[The task] What is needed here is an exact transcription of all the entries.

(Stored data)
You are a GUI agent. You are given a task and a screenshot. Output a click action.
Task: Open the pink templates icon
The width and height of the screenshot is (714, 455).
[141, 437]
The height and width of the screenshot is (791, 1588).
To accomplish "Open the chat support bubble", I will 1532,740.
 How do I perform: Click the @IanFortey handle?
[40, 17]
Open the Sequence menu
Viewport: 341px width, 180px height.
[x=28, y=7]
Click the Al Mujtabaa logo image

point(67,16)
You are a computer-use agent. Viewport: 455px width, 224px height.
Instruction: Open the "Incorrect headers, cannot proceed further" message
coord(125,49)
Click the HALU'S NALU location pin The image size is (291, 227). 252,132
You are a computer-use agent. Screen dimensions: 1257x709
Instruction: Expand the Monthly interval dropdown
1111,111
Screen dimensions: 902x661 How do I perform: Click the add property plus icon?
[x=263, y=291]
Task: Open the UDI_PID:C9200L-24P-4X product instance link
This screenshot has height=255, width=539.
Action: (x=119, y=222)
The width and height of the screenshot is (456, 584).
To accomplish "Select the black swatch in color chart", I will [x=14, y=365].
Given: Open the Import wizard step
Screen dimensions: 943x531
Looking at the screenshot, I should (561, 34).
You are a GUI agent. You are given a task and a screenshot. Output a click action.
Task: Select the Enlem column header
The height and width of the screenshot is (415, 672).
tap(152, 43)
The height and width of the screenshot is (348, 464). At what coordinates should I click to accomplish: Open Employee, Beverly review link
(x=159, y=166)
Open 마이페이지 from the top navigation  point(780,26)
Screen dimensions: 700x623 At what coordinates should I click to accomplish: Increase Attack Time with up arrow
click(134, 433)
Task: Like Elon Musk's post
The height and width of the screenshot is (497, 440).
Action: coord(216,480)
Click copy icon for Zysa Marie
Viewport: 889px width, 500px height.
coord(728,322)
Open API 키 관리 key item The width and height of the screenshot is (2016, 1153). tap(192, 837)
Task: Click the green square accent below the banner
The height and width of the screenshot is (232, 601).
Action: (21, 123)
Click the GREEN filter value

[Written answer]
You are a GUI agent. You are given a task and a screenshot. Output a click action.
Task: Open the pink templates icon
The width and height of the screenshot is (714, 455).
[141, 437]
The height and width of the screenshot is (791, 1588).
To accomplish "Open the chat support bubble", I will 1532,740.
 How do I perform: Click the @IanFortey handle?
[40, 17]
Open the Sequence menu
Viewport: 341px width, 180px height.
[x=28, y=7]
Click the Al Mujtabaa logo image

point(67,16)
You are a computer-use agent. Viewport: 455px width, 224px height.
Instruction: Open the "Incorrect headers, cannot proceed further" message
coord(125,49)
Click the HALU'S NALU location pin The image size is (291, 227). 252,132
You are a computer-use agent. Screen dimensions: 1257x709
Instruction: Expand the Monthly interval dropdown
1111,111
Screen dimensions: 902x661 How do I perform: Click the add property plus icon?
[x=263, y=291]
Task: Open the UDI_PID:C9200L-24P-4X product instance link
This screenshot has height=255, width=539.
Action: (x=119, y=222)
The width and height of the screenshot is (456, 584).
To accomplish "Select the black swatch in color chart", I will [x=14, y=365].
Given: Open the Import wizard step
Screen dimensions: 943x531
Looking at the screenshot, I should (561, 34).
You are a GUI agent. You are given a task and a screenshot. Output a click action.
Task: Select the Enlem column header
The height and width of the screenshot is (415, 672).
tap(152, 43)
The height and width of the screenshot is (348, 464). At what coordinates should I click to accomplish: Open Employee, Beverly review link
(x=159, y=166)
Open 마이페이지 from the top navigation  point(780,26)
Screen dimensions: 700x623 At what coordinates should I click to accomplish: Increase Attack Time with up arrow
click(134, 433)
Task: Like Elon Musk's post
The height and width of the screenshot is (497, 440).
Action: coord(216,480)
Click copy icon for Zysa Marie
Viewport: 889px width, 500px height.
coord(728,322)
Open API 키 관리 key item The width and height of the screenshot is (2016, 1153). tap(192, 837)
Task: Click the green square accent below the banner
The height and width of the screenshot is (232, 601).
Action: (21, 123)
Click the GREEN filter value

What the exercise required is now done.